Munazza Tahir, directrice adjointe de Open et conseillère en recherche à l’Université d’Ottawa, insiste sur l’importance d’intégrer les personnes neurodivergentes aux processus de recherche dès le départ.
« Il faut faire participer les personnes ayant un vécu particulier dès le stade de planification, explique-t-elle. Elles aident à circonscrire les questions, l’approche les résultats, et leur formulation. »
Recadrer le processus de recherche
Un élément clé de la recherche inclusive consiste à repenser la manière de poser les questions. Comme l’a fait valoir Mike Oliver, un influent défenseur des droits des personnes en situation de handicap et pionnier du modèle social du handicap, la recherche inclusive évite de faire peser le fardeau sur l’individu et renverse plutôt le scénario. Par exemple, au lieu de demander « Pourquoi êtes-vous incapable d’ouvrir cette boîte de haricots? », on posera la question « Cette boîte de haricots est-elle conçue de manière à ce que certaines personnes ne puissent pas l’ouvrir? ».
Ce simple changement met en lumière une vérité essentielle : souvent, les obstacles sont attribuables non pas aux individus, mais aux systèmes et aux modèles de conception non adaptés à la diversité des besoins. Pour être valide et éthique, la recherche doit tenir compte de ces dynamiques.
Munazza Tahir donne l’exemple des formulaires de consentement, souvent remplis de jargon et rédigés dans un langage complexe. Ils peuvent écarter les personnes neurodivergentes de la recherche avant même qu’elle ne commence.
« Il incombe à l’équipe de recherche de présenter l’information de manière accessible, souligne-t-elle. Si la recherche sur le cerveau touche directement les personnes en situation de handicap cognitif, elle doit leur être accessible. »

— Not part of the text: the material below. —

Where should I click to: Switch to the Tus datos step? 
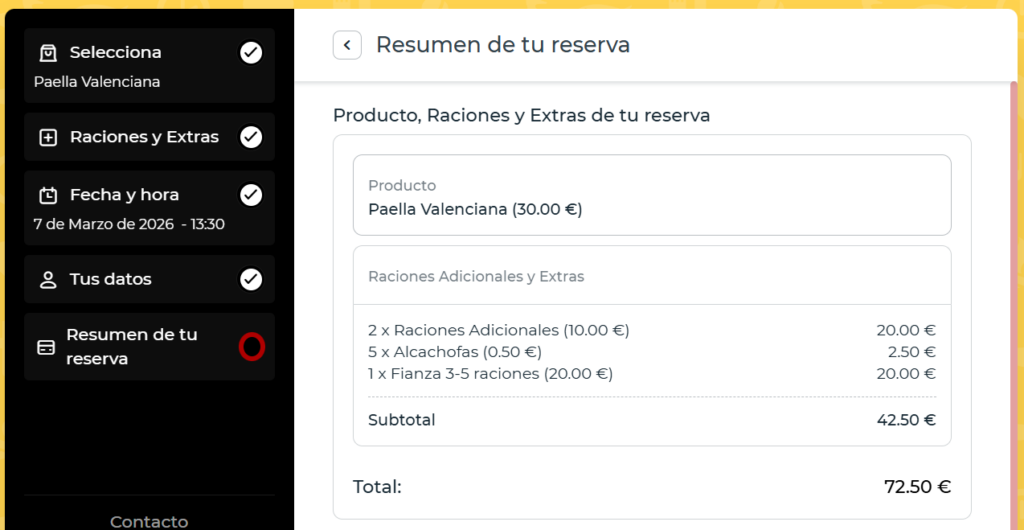tap(110, 279)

« Il incombe à l’équipe de recherche de présenter l’information de manière accessible. »
Munazza Tahir
— Directrice adjointe de Open et conseillère en recherche à l’Université d’Ottawa
Collaboration et répercussions concrètes
Le travail d’Open consiste à collaborer avec des organisations, comme l’École des sciences de la nutrition de la Faculté des sciences de la santé de l’Université d’Ottawa ainsi que l’Université Lakehead, afin d’améliorer les applications pratiques de la recherche inclusive.
Lorsque l’École des sciences de la nutrition a voulu rendre l’une de ses études sur la nutrition plus inclusive, elle s’est tournée vers Open. Un comité consultatif, composé de personnes en situation de handicap cognitif, a alors été créé pour donner son avis sur différents sujets – des habitudes d’achat à la préparation de recettes. Ses points de vue ont orienté la conception de l’étude en lui apportant des éléments qui seraient autrement passés inaperçus.

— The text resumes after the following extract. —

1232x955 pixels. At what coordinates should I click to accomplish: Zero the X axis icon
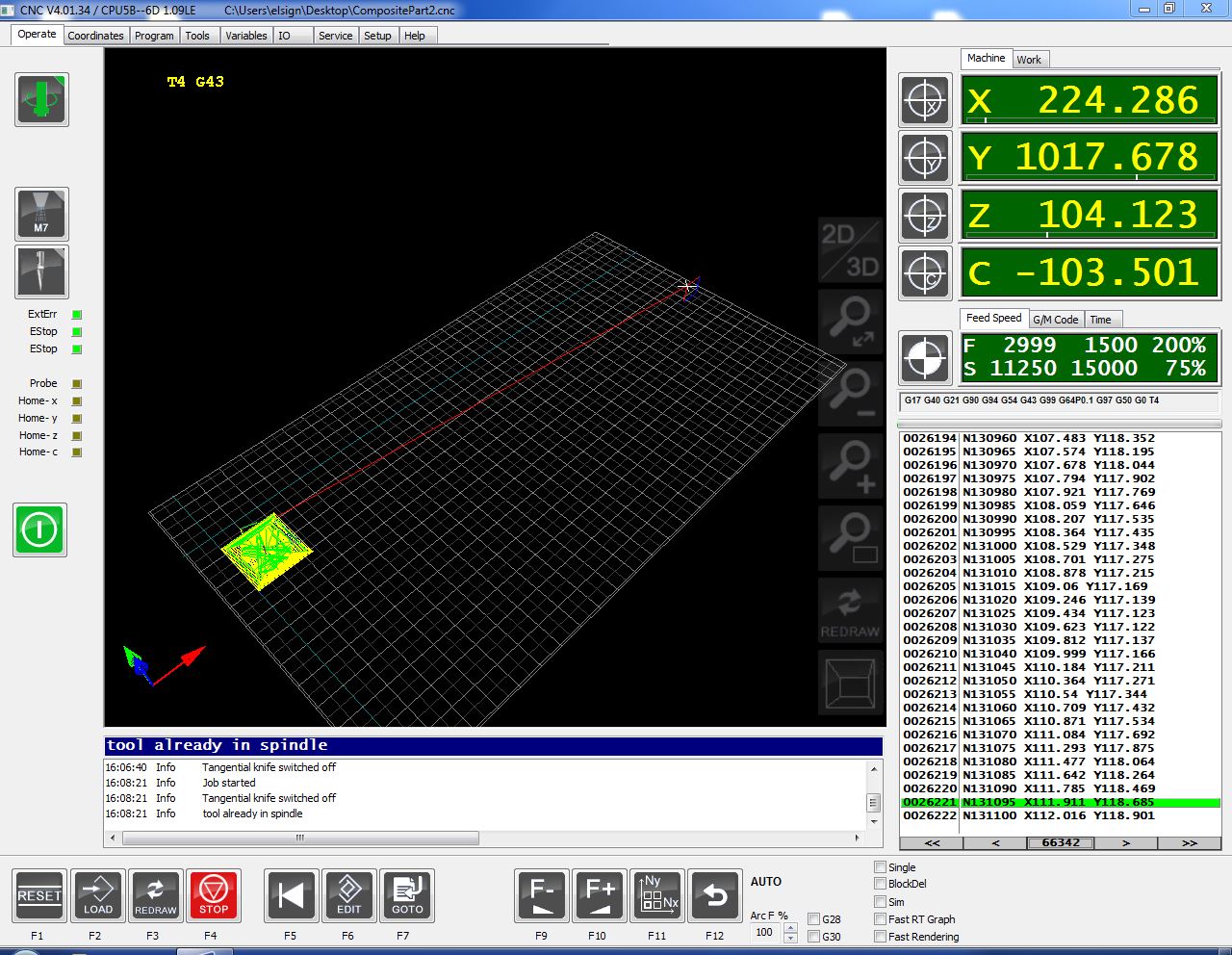pyautogui.click(x=925, y=100)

Du côté de l’Université Lakehead, le défi était d’améliorer l’accessibilité des ressources au sujet des soins palliatifs. L’équipe de Open a testé l’accessibilité auprès de personnes neurodivergentes.
« On nous a dit que plusieurs informations n’étaient pas accessibles, explique Munazza Tahir. Les documents étaient complexes, les couleurs, étranges et la mise en page, surchargée. » Grâce aux commentaires d’Open, le matériel a été refait pour que les personnes concernées puissent le consulter plus facilement.
Échanger les connaissances, façonner le changement
Open souhaite agir au-delà des projets individuels. L’initiative met l’accent sur la mobilisation des connaissances en s’assurant que la recherche inclusive ne dort pas sur les tablettes, mais rejoint les communautés qu’elle est censée servir.
« Les résultats de la recherche doivent être transmis aux personnes en situation de handicap cognitif et aux différents groupes de façon générale, car ils les concernent », ajoute Munazza Tahir.
À cette fin, Open produit du matériel infographique, des vidéos, des documents accessibles, et même des textes « facile à lire et à comprendre », en suivant des directives linguistiques expressément adaptées aux populations neurodivergentes. Son approche est détaillée, répond à des règles précises et s’inspire de l’expérience vécue de personnes souvent laissées pour compte dans les modèles de recherche conventionnels.
Former la relève en recherche
Si l’on veut changer la culture de la recherche, tout commence par l’éducation. Open offre de la formation et des ateliers adaptés aux différentes étapes du cycle de recherche. De la conception des études à la diffusion des résultats, la formation aide les chercheuses et chercheurs à passer de la conscientisation à l’action.
« La prochaine étape sera la formation et la mise en œuvre à grande échelle », précise Munazza Tahir. Le but est d’obtenir du financement pour proposer une certification aux chercheuses et chercheurs et étendre la portée du modèle. « Nous avons besoin de voix qui mèneront la charge et défendront l’importance d’inclure les personnes neurodivergentes. »
Munazza Tahir souligne la différence entre simplement consulter cette population et l’inclure concrètement dans le processus. L’inclusion exige de partager le pouvoir et la prise de décisions, des éléments essentiels pour que la recherche soit équitable et valide sur le plan scientifique. Par le passé, les voix neurodivergentes étaient exclues de la recherche, particulièrement en médecine et en sciences de la santé. « Les équipes de recherche doivent tenir compte de la neurodivergence pour guider leurs décisions », insiste-t-elle.
Un mouvement qui grandit
L’élan prend de l’ampleur. De plus en plus de chercheuses et chercheurs reconnaissent l’importance des pratiques inclusives et demandent du soutien.
Chaque nouveau partenariat, chaque comité consultatif et chaque projet de recherche remanié montre que l’on comprend de mieux en mieux l’obligation d’inclure la neurodivergence à la recherche. C’est une part essentielle de l’éthique et de l’efficacité scientifique.